Uh oh, looks like a few millionaires aren't paying their fair share:
FT: A quarter of US millionaires pay lower taxes than some middle-class households, congressional researchers said, in a report that is bound to fuel the political battle over the taxation of the wealthiest Americans. The Congressional Research Service found that some 94,500 American taxpayers are in a similar position to that presented by Warren Buffett, the billionaire investor, when he claimed in August to be paying a lower tax rate than many of his Berkshire Hathaway employees.
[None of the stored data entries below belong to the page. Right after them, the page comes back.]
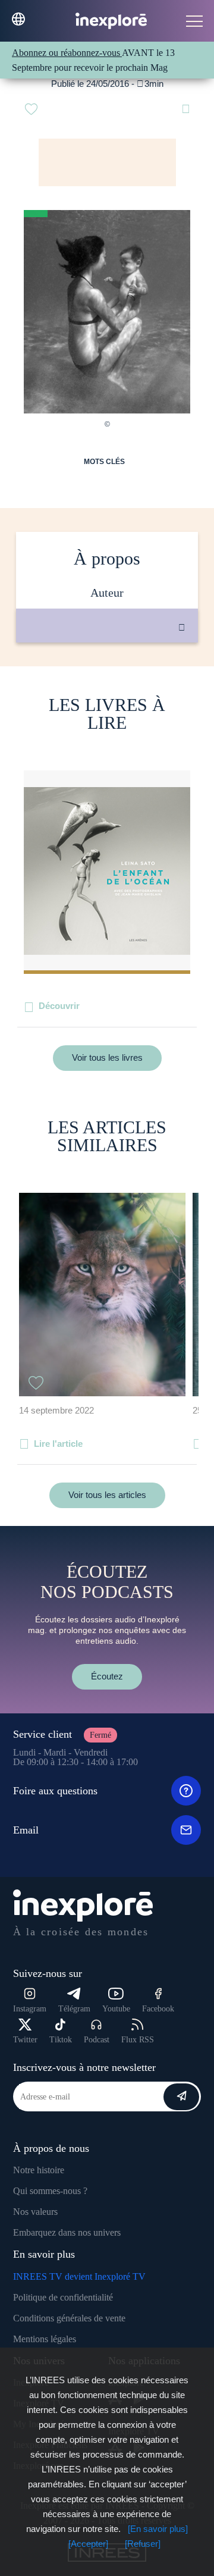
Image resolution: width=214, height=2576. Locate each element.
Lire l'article (58, 1444)
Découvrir (59, 1006)
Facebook (158, 2008)
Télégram (74, 2008)
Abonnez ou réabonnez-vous (67, 53)
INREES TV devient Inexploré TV (79, 2276)
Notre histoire (38, 2170)
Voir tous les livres (107, 1057)
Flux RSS (137, 2039)
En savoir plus (119, 683)
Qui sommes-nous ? (50, 2191)
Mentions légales (44, 2339)
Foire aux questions (55, 1791)
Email (26, 1830)
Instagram (29, 2008)
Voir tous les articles (107, 1495)
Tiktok (60, 2039)
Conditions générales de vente (69, 2318)
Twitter (25, 2039)
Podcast (96, 2039)
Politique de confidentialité (63, 2297)
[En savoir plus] (158, 2529)
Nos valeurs (35, 2212)
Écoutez (107, 1676)
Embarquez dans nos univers (67, 2232)
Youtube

The average tax rate for households earning more than $1m was 30.5 per cent, above the 24.6 per cent rate paid on average by families earning less than $250,000 per year. However, a chunk of millionaire taxpayers paid rates close to 24 per cent, according to the report, a level that at times was lower than the taxes paid by middle-income families that did not benefit from many deductions. The CRS report concluded that the current tax system violated the Buffett rule and suggested, for instance, that raising taxes on capital gains and dividends, not allowing “carried interest” to be taxed as ordinary income, or allowing Bush-era tax rates for the wealthy would make it compliant with that principle.
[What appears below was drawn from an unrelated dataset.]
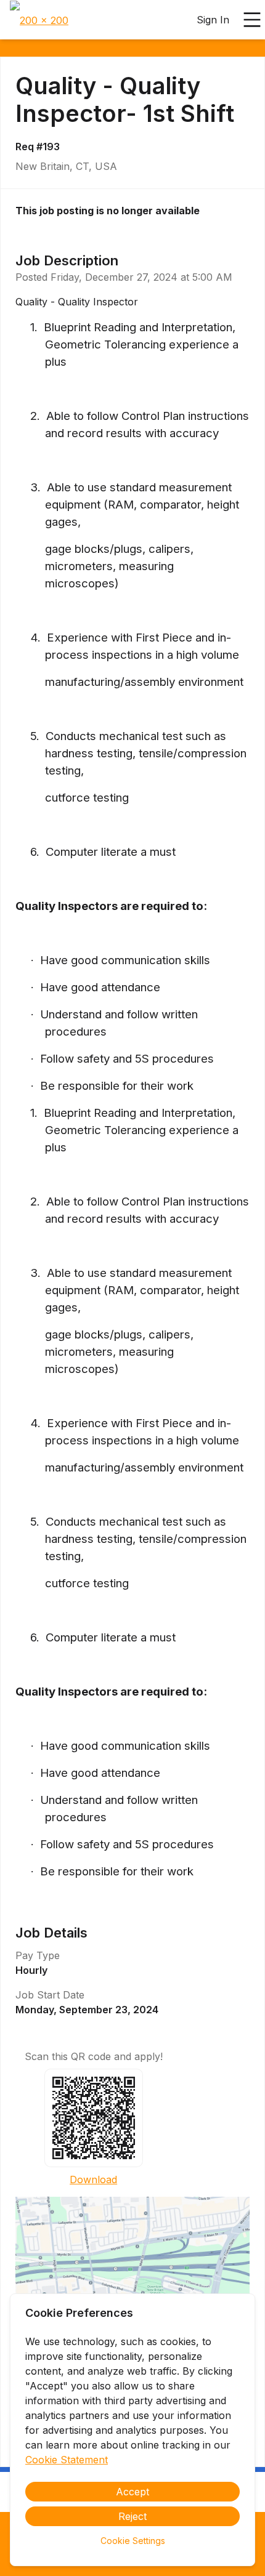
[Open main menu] (252, 19)
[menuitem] (39, 20)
Oddly, one Republican congressman only asked Warren Buffett to disclose his tax forms, instead of asking other wealthy individuals to show theirs. Buffett smarter than that:
Buffett has continued to spar with Republican lawmaker Tim Huelskamp and other conservatives who have been urging him to disclose his tax returns in an effort to be more transparent about his claims. Mr Buffett said this week that he would be willing to publish his tax forms if other wealthy Americans, and Rupert Murdoch of News Corp in particular, would do the same. “I hope you succeed in getting the ultra-rich … to share in the sacrifice many millions of other Americans will be asked to do,” Mr. Buffett told Mr Huelskamp.